If, on the other hand, others are pushing or seem to be ignoring our refusal, if we think to ourselves in frustration, "They just don't get it!" (where the "it" may be a limitation in our lives, or other priorities, or just our preferences) we can bet that at least part of the problem is that WE don't get it! And since we don't get-  maybe because we don't give legitimacy to our limitations of the moment or priorities or preferences- guess what? Others can't "get it" - won't hear it or believe it- either!
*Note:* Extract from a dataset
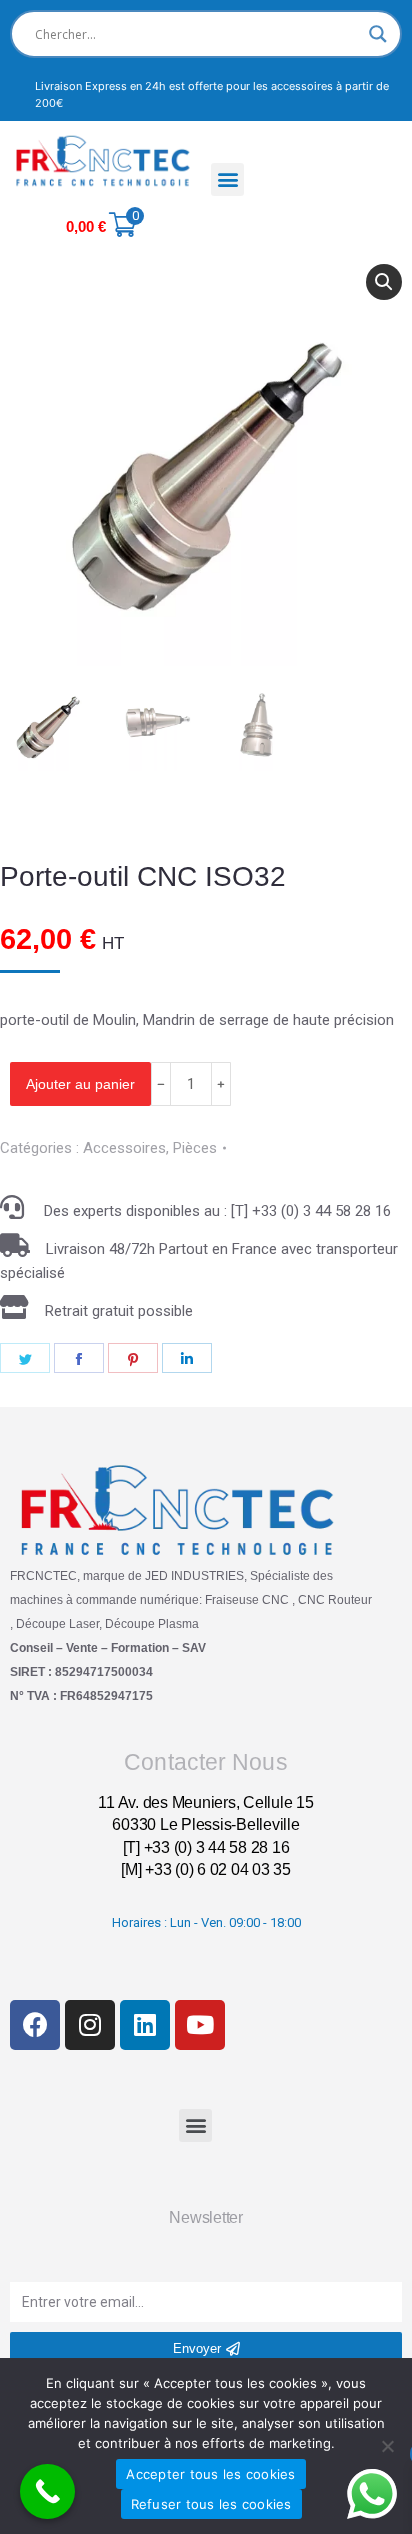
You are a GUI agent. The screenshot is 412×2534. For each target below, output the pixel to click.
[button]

Of course, sometimes the other is just picking up on our genuine ambivalence or ambiguity about whether or not we can or want to participate in a particular situation, and our own "shoulds" may be muddying the water. But just bringing that inner uncertainty to consciousness may give us enough clarity to say, "I don't know right now," or "I'll have to get back to you on that when I'm clear about what I can/want to do." Knowing we are unclear is a kind of clarity in itself.
And our clarity about our own life IS the healthy boundary we need to live side by side with others.

Oriah (c) 2013

(Afternote: So, here's what you need to know about this little blog. I wrote it spontaneously a couple of weeks ago, and then forgot about it. I "found" it today. And I am posting it because I need to read it over and over. For the last couple of weeks I have had quite a few moments when I've "lost" what I thought I "got" about what I can and cannot do to the detriment of my body and soul. Sigh. Humbling really. But the good thing about writing this stuff down is that my momentarily-gone-to-sleep self may actually find and hear the wisdom I had, at least once, when I was awake for a minute or two.)